While rewriting the code I made lots of small changes:
- All the hex code used to implement these diagrams is from the procedurally generated code shown on the implementation page (this is one way to make sure that code works!)
- Pseudocode is now consistent:
var
for declarations;#
for comments;OffsetCoord
instead ofHex
for offset coordinates (because Hex is axial and has different properties); consistent indentation; a different name for each function instead of reusing them for different grid types - Animation: no longer runs on initial load (it was never meant to but I never fixed it until now); has a tiny bit of "bounce"; pointy/flat layout animation uses rotation instead of sliding, which results in a better sense of how the layouts are related (see sliding in diagram 1 and rotation in diagram 2 on this test page); tied to Interaction Observer (previously was my own hacky code that watched the scroll position)
- All diagrams: fixed clipping issues so all diagrams are completely visible; initial state of diagram is non-empty so that you can see results before interacting with it (this helps when you're quickly scanning the page to find the diagram that has what you want, because you don't have to interact with each one to see the output)
- Most diagrams: added a small button to toggle pointy/flat the orientation (in the old page, you had to scroll up quite a bit to find these buttons near the top of the page)
- Interaction: touch events now work to highlight a hexagon; wall drawing works with mouse drag (but not with touch)

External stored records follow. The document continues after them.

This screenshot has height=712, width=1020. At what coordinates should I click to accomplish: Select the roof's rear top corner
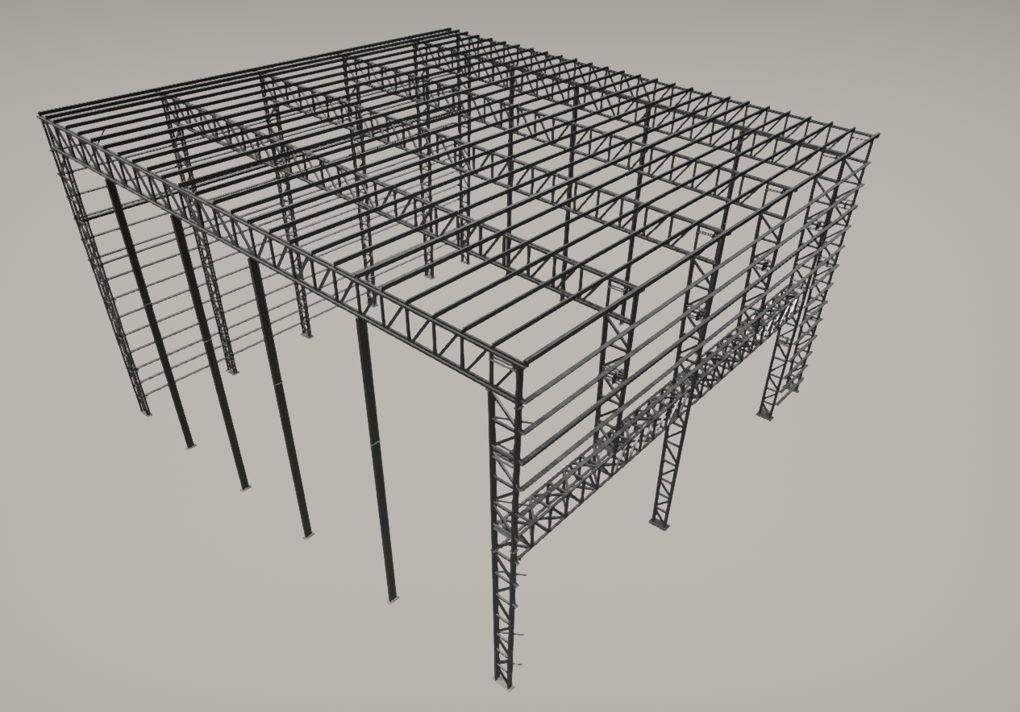(x=450, y=32)
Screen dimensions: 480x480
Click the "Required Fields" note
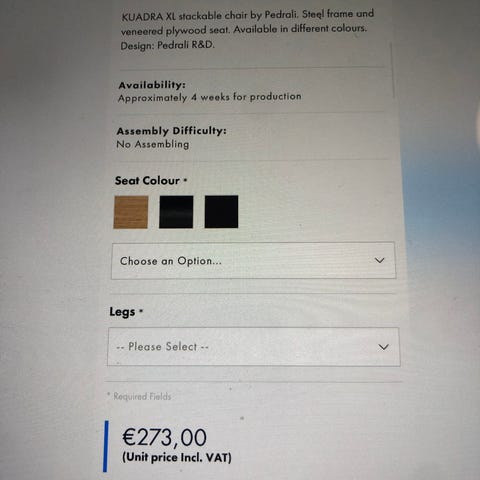(139, 396)
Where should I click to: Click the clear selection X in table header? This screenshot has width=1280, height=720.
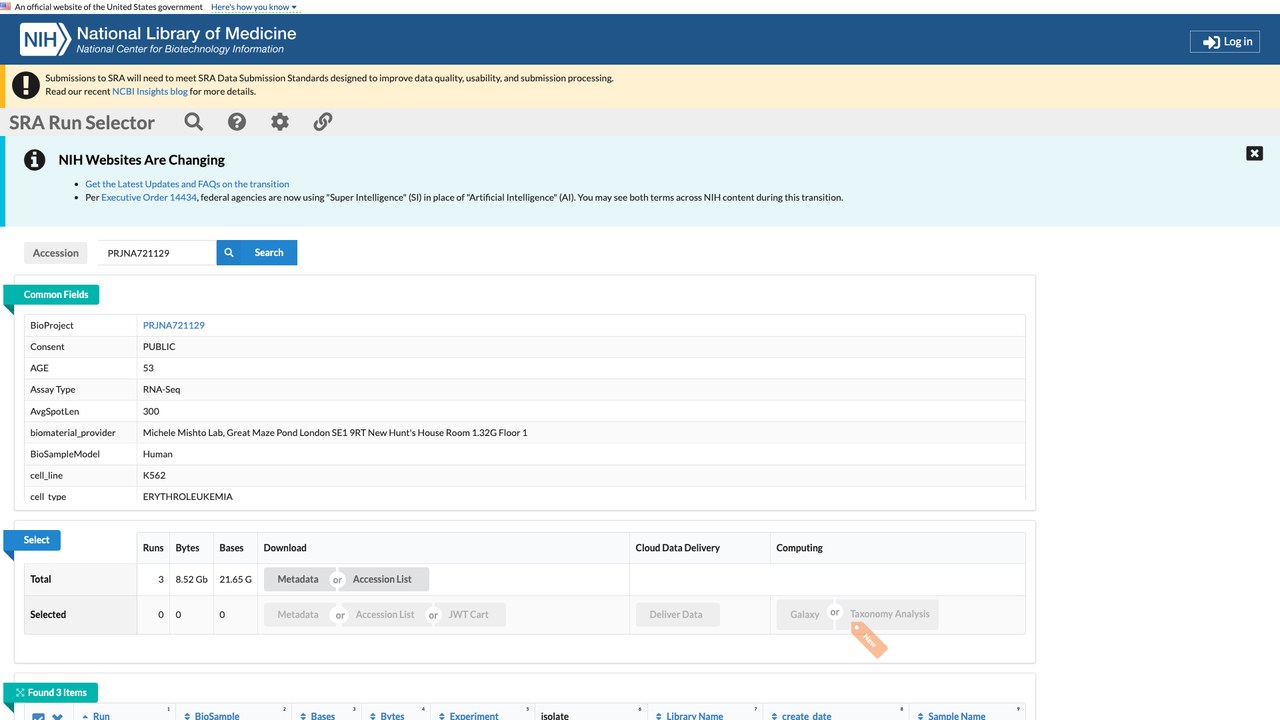coord(58,716)
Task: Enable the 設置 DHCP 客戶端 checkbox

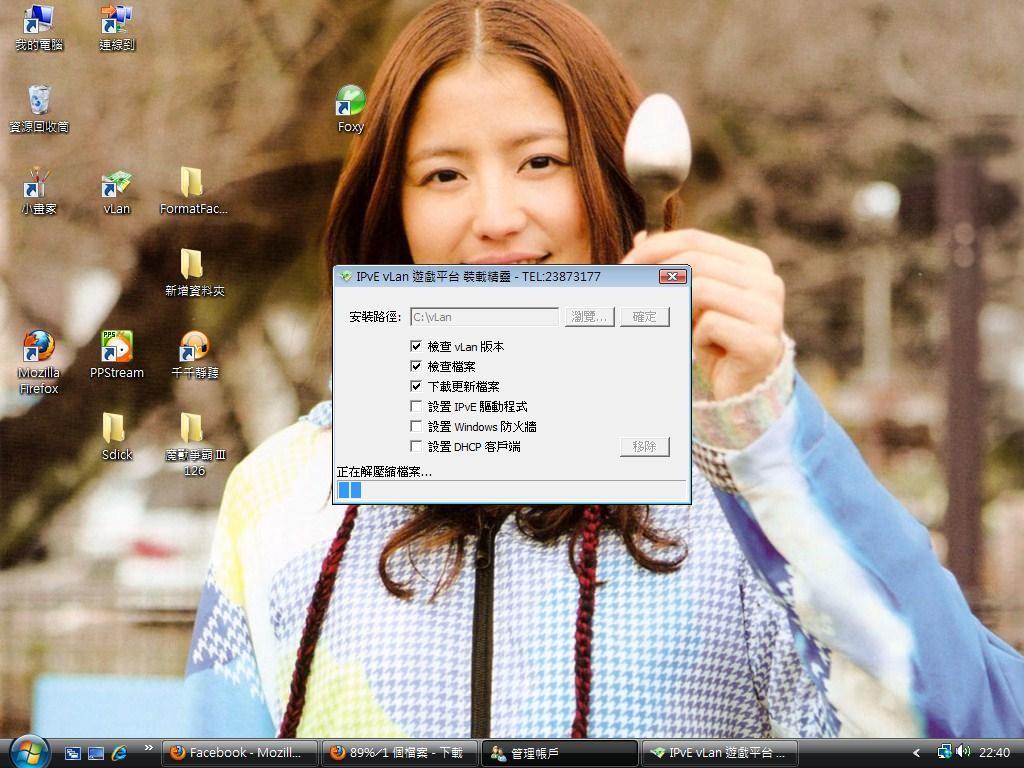Action: click(417, 446)
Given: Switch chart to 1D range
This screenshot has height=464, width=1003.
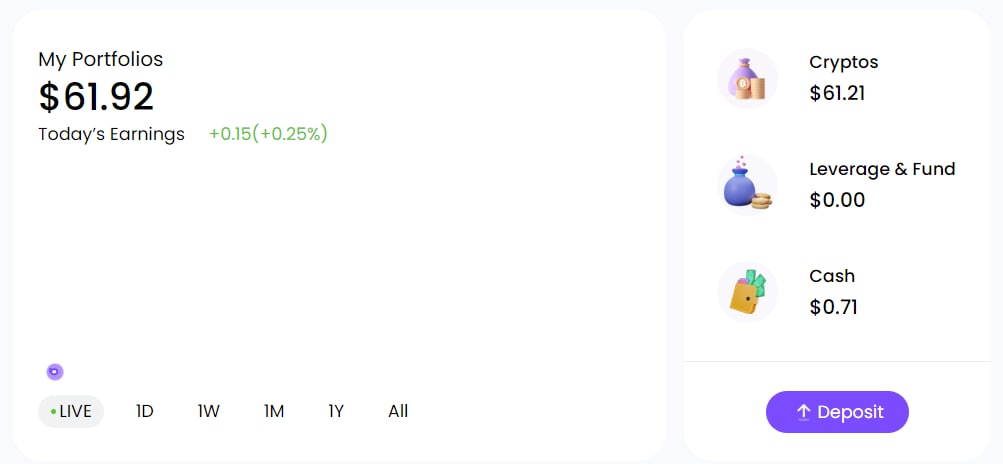Looking at the screenshot, I should 145,411.
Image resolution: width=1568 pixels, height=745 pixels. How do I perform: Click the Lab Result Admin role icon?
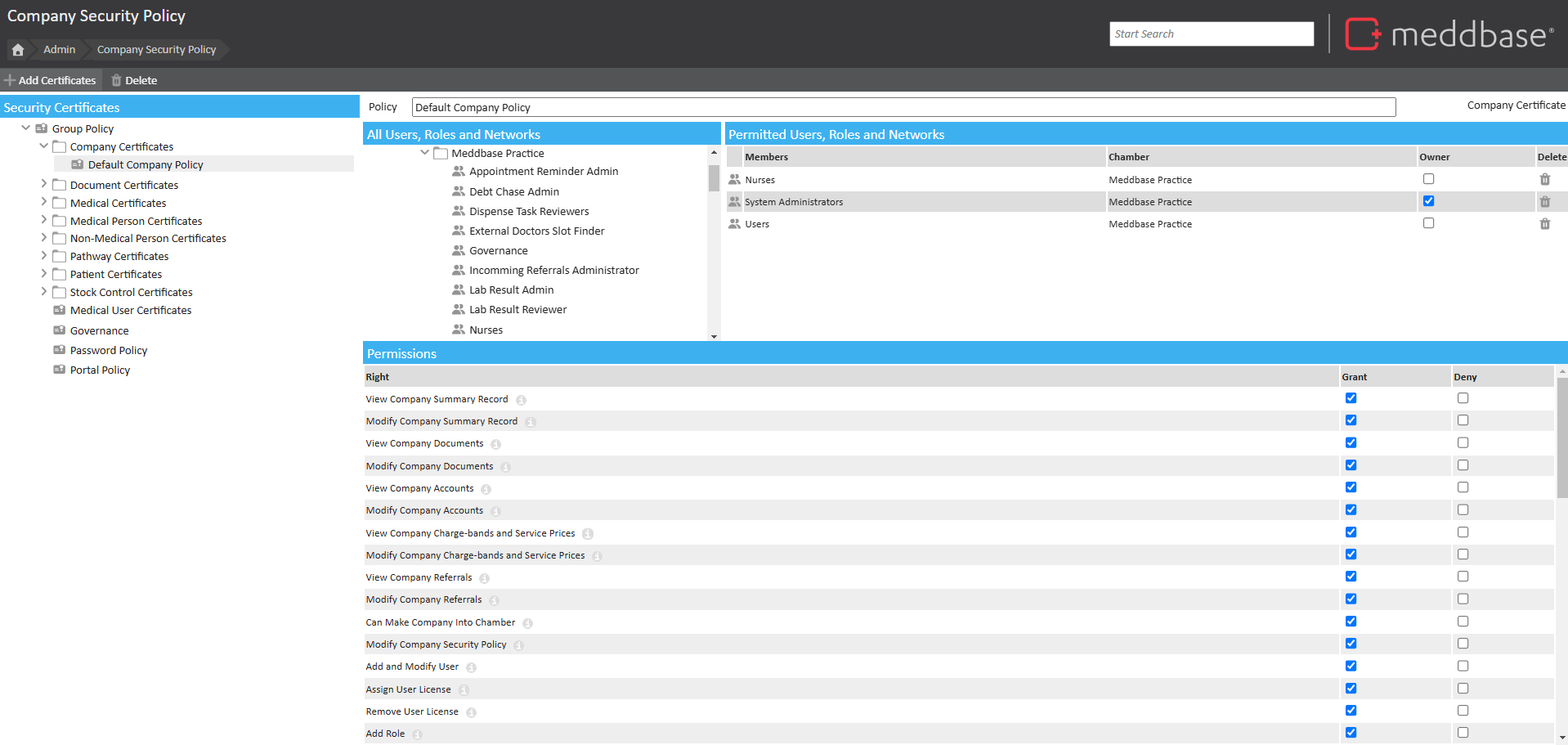click(x=459, y=289)
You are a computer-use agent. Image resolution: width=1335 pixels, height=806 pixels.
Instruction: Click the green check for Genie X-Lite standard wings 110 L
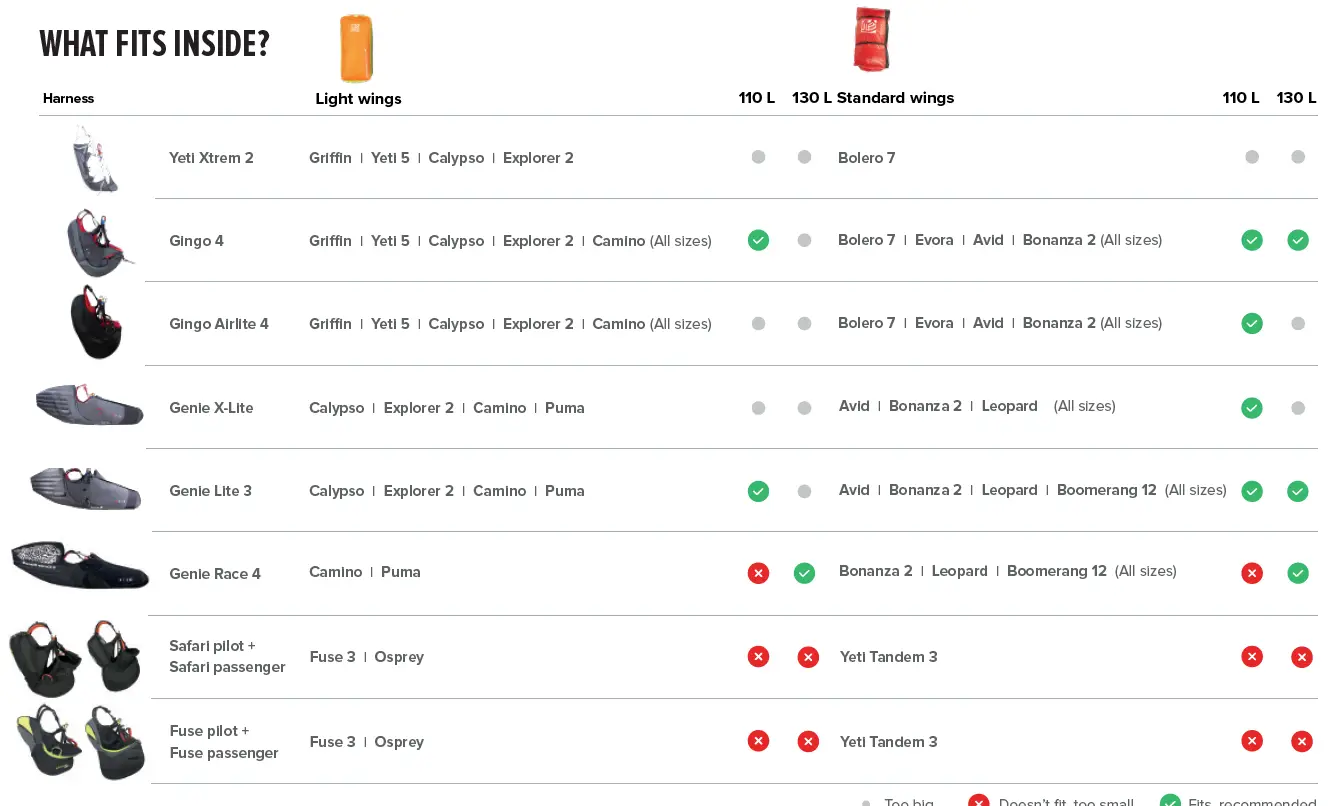[1251, 407]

- Angles diagram: added an arc for the interior angle; added shading to the triangle
- Size and spacing diagram: added dots on corners to show how they line up with the axes; animated the axes change including fading labels in/out (old diagram abruptly switched axes - see comparison); changed the text to match the labels on the diagram; cleaned up the wording of the text
- Coordinate labels on many diagrams:
+
sign to positive numbers to better distinguish positive and negative values; make cube and axial coordinate values line up (as shown above) - Cube/hex animation diagram: changed animation to be physics-based, with cubes falling down instead of to the right; changed colors to match the colors of the rest of the hex diagrams; added a little "bump" to the animation to make it look like the cube is being dislodged from the larger structure
- Conversions pseudocode: changed the radio button for choosing the grid type so that you can click anywhere on the line (using the <label> tag)
- Neighbor diagrams: made mouseover on the code also highlight the diagram (previously mouseover on the diagram would highlight code but not vice versa)
- Diagonal neighbor diagram: made mouseover work (bidirectionally) (previously this diagram didn't have any mouseover), sharing code with the other neighbor diagrams
- Line drawing diagram: made the circles a little bit bigger; showed the value of N in the text
- Coordinate range diagram: showed the coordinates so that you can verify that the constraints hold; renamed from dx,dy,dz to x,y,z for consistency with other diagrams
- Intersecting range diagram: colored both center points instead of only one
- Obstacles section: annotated variables with types in the pseudocode
- Hex to pixel diagram: changed the code to show the matrix structure; added the matrix values; rotated the diagram to match the flat/pointy variant you've chosen for the pseudocode (previously the diagram wouldn't match)
- Pixel to hex diagram: choose flat/pointy, and see the diagram, code, and matrix match (previously the diagram didn't change to match); emphasized that pixel-to-hex inverts the hex-to-pixel matrix; made the code show the matrix structure
So you might be wondering, so what? These are all minor changes. I agree! Those of you writing games probably know this already: lots of tiny things make a difference in how a game feels. The same is true for these pages. Polish, iteration, and "juicing" all affect how the page feels. I'm trying to iterate more this year, making these kinds of changes and also improving the code so that I can make even more changes. I plan to continue making small improvements to the hex diagrams over the next few weeks: here and here.